O-Ton von Elke Ferner

Geht es nach Gesundheitsminister Bahr (FDP) sollen künftig alle eine private Krankenversicherung abschließen können. Damit wolle er nach der Einführung der Kopfpauschale die gesetzliche Krankenversicherung zu Grabe tragen, sagt Elke Ferner. Das sei Klientelpolitik à la FDP.

"Nun ist die Katze aus dem Sack: Nach Einführung der Kopfpauschale will Bahr die gesetzlichen Krankenkassen endgültig zu Grabe tragen.

Eine Öffnung der privaten Krankenversicherung (PKV) für alle wäre das Aus für die gesetzliche Krankenversicherung (GKV). Alte, Kranke, Geringverdienende und kinderreiche Familien müssten selbst sehen, wie sie klar kommen. Junge, Gesunde und Gutverdienende könnten sich der solidarischen Finanzierung der GKV entziehen.

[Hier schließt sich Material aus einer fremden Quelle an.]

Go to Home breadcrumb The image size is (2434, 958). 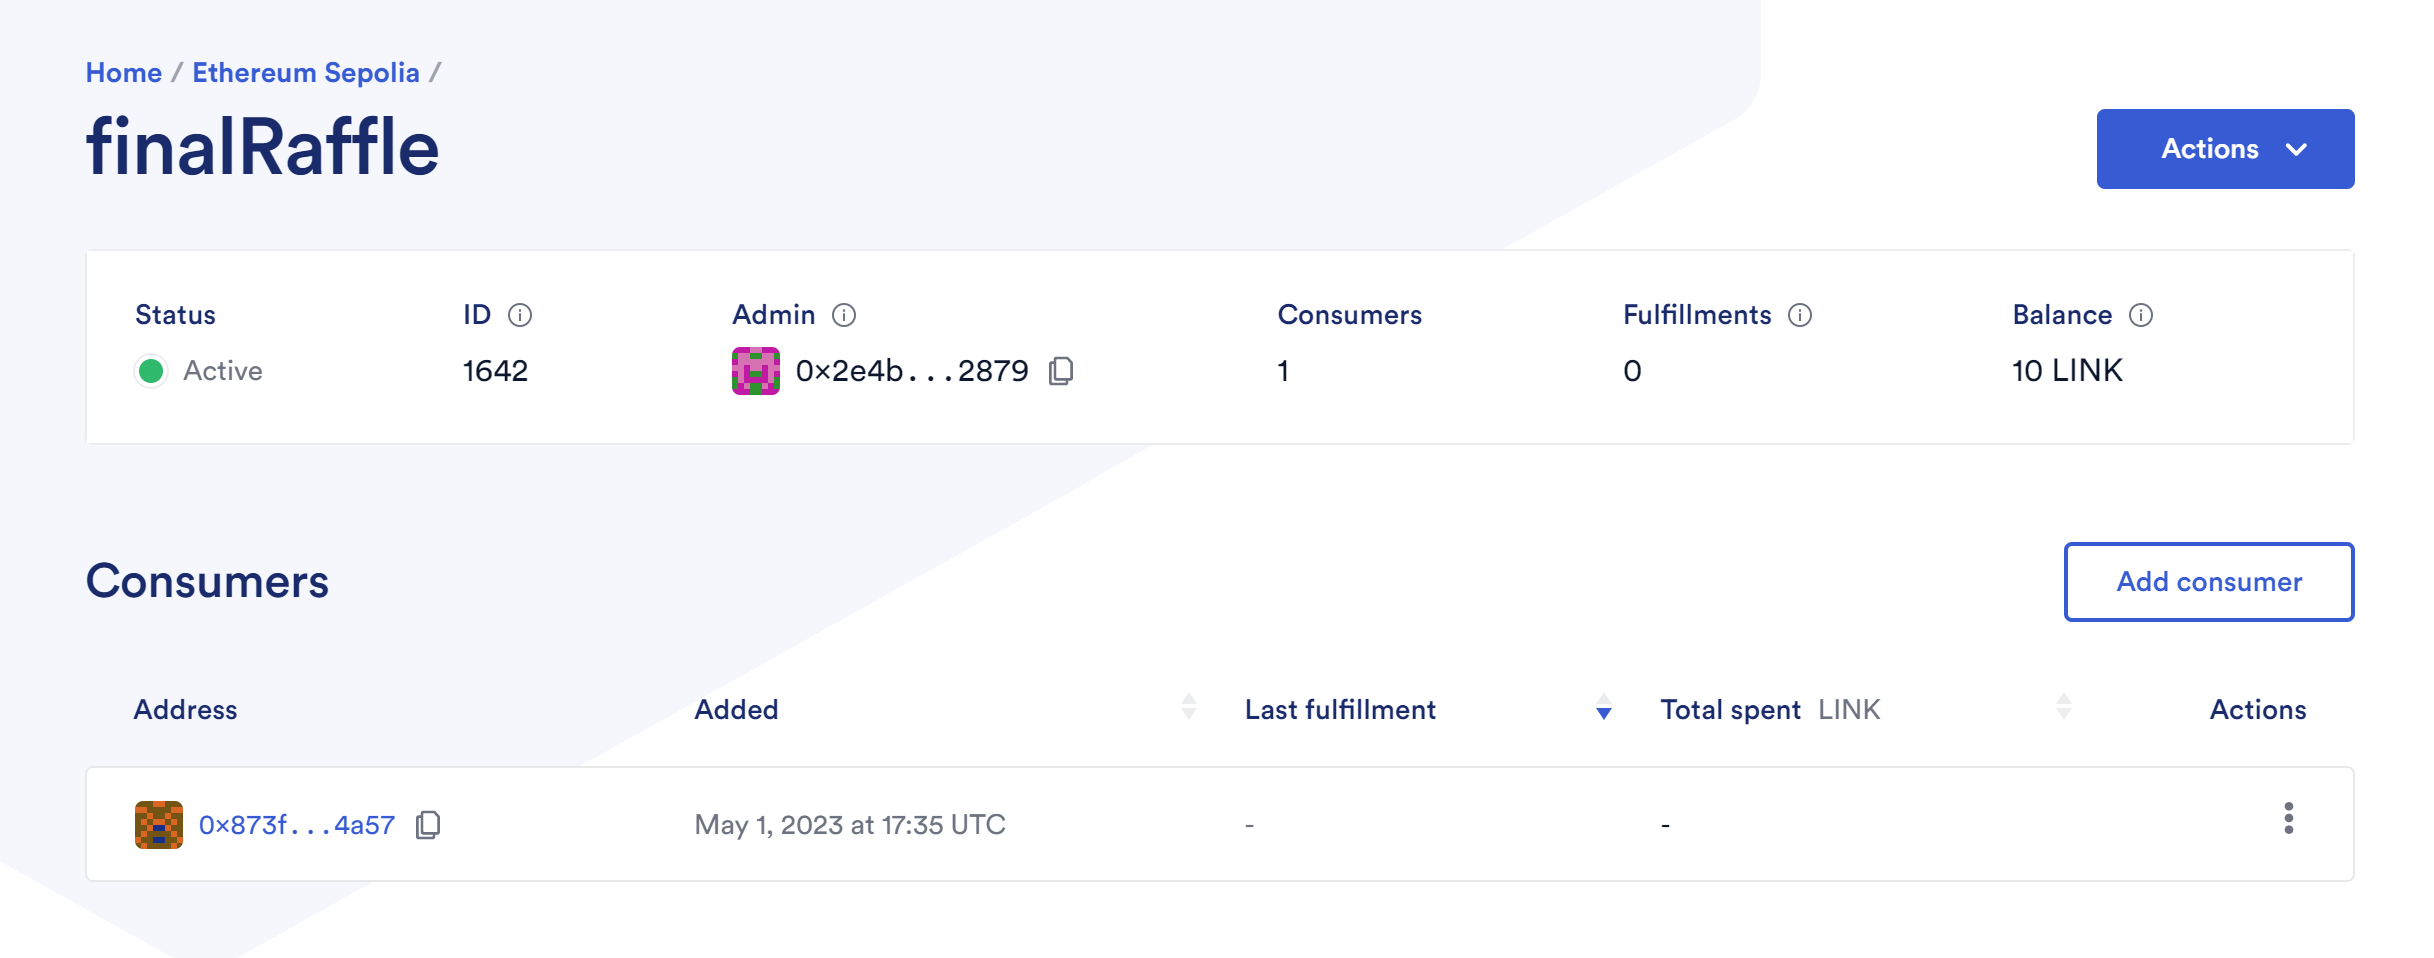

Die Zweiklassenmedizin wird aus- anstatt abgebaut. Das ist Klientelpolitik pur. Die FDP steht für soziale Kälte und Klientelpolitik. Gute Gesundheitsversorgung und Bürgerversicherung für alle statt mehr Zweiklassenmedizin für viele - das ist die Wahl am 22.September," erklärt SPD-Fraktionsvizin Elke Ferner.